In the first of a planned series, McCutchen recounts coming face to face with God, Jesus, angels, demons and other visions while spending time at a strange church that she visits with her sister.
Having moved through a series of breakups, job losses and injuries, McCutchen was immediately embraced by the church’s “dirty hippies” and their pastor, who offered her free room and board in exchange for cleaning the church building. This cleanup job soon involved glitter from heaven and puddles of water appearing on the church floors, and her visions included whirlwinds and other supernatural sights. McCutchen’s visions grow stranger and more alarming as the people at her church, especially the pastor, become more threatening, controlling and cultlike. At one point, the pastor even forbids her to speak, and in response, she goes on a 40-day fast.

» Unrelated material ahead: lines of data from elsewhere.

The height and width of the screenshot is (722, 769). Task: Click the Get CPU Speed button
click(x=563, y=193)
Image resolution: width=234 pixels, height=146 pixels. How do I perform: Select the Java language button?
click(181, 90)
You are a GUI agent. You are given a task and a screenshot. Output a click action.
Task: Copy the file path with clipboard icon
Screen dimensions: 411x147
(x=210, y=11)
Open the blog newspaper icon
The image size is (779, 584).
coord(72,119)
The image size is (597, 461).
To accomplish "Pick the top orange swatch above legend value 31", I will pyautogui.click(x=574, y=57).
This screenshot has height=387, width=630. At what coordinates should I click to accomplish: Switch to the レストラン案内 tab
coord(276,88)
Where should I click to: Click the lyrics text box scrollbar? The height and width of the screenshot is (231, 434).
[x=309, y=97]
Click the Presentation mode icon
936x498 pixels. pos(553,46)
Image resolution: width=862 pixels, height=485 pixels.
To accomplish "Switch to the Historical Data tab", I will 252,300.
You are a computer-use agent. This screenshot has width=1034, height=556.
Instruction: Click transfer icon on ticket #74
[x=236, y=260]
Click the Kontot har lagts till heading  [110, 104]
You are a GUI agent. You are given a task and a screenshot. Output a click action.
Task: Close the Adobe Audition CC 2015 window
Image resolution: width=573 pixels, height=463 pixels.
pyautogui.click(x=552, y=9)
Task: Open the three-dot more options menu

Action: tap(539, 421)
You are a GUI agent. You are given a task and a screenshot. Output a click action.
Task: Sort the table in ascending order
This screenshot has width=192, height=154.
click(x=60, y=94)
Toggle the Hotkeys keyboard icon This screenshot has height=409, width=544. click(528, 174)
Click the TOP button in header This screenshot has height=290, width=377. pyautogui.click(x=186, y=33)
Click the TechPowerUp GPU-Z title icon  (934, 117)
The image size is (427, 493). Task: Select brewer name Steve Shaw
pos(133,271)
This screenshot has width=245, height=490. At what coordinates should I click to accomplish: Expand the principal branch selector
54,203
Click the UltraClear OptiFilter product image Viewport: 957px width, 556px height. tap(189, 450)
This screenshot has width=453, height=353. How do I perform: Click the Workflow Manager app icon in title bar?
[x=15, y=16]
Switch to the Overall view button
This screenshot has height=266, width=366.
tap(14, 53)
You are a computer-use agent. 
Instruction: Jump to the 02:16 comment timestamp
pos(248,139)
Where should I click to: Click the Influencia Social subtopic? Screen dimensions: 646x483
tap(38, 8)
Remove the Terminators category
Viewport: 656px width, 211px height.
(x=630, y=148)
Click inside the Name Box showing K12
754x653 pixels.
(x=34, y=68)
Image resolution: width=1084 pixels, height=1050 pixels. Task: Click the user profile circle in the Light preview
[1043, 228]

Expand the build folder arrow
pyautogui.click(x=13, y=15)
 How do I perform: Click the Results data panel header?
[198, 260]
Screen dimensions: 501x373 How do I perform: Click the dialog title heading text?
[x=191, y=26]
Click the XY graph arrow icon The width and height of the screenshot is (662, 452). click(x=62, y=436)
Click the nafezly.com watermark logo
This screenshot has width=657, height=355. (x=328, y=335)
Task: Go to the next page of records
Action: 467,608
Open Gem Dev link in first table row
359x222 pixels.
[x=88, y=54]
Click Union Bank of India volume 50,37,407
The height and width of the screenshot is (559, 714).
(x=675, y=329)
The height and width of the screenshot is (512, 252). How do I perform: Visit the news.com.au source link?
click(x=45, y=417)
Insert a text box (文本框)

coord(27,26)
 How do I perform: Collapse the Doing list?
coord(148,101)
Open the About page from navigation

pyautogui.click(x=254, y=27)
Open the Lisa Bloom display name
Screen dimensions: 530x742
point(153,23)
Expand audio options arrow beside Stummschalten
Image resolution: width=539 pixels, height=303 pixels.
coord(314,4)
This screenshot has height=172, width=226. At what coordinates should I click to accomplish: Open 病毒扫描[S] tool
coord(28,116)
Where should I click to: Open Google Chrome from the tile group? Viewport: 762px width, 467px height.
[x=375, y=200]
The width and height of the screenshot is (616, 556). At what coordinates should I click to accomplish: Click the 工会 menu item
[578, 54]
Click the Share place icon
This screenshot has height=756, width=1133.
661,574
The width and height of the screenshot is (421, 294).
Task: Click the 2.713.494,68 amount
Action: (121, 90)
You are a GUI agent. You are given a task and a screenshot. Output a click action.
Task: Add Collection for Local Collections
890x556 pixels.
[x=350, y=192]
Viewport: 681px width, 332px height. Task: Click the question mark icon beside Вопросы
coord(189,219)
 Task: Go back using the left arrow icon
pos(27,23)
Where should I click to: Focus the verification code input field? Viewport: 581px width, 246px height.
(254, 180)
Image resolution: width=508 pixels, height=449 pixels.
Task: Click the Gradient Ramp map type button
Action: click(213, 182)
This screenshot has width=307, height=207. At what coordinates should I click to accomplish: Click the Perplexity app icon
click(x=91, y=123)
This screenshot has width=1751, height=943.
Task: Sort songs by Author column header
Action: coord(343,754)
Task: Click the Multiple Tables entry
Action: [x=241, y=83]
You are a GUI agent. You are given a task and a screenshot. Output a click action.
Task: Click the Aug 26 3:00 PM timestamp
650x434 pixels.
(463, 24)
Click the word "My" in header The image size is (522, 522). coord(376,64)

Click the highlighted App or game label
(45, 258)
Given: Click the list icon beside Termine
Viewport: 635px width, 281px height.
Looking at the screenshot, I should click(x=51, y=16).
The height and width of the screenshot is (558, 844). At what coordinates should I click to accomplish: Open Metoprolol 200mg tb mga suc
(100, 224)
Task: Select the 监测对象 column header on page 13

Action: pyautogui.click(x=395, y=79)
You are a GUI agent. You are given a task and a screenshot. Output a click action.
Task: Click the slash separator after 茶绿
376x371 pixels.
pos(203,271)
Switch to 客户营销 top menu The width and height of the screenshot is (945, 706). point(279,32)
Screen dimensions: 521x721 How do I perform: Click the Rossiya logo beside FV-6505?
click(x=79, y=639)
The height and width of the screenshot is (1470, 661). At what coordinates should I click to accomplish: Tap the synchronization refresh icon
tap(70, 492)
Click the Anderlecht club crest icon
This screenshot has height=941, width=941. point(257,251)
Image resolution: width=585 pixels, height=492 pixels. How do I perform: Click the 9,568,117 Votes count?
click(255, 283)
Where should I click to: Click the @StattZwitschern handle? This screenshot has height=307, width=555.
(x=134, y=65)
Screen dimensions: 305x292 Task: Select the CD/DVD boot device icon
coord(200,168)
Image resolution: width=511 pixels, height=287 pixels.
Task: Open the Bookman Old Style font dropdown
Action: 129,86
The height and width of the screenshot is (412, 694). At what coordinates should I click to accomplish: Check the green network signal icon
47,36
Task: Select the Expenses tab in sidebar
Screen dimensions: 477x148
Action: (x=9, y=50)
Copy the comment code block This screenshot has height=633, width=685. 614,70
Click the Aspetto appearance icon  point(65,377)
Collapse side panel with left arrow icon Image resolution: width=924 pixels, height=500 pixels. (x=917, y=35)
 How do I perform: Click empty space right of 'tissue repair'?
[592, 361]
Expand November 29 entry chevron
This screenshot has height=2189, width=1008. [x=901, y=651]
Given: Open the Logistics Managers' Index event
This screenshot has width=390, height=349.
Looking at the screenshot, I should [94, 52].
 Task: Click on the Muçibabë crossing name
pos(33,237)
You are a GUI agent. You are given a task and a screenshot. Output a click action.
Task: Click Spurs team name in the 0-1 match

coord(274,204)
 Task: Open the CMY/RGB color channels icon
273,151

During this imposed silence, McCutchen reflects, “That’s why I was so glad that God, Jesus, and the angels started talking to me, because no one else wanted to.” It is statements like this that make McCutchen’s memoir both moving and disturbing. She doesn’t seem to question where her visions come from, nor does she make much effort to interpret or glean lessons from them, which may make the book difficult to connect with. Similarly, there is little examination of the church’s strange social hierarchy, so making sense of her unique story can be difficult. The narrative and prose are scattered, panicked and urgent, and while McCutchen’s relationship with God is very personal, the book does little to communicate what her relationship with God means in light of these visions. This is no doubt a story McCutchen desperately needed to tell, and while it’s certainly intriguing, readers are left on the outside.
Captivating and concerning, but more details would be welcome.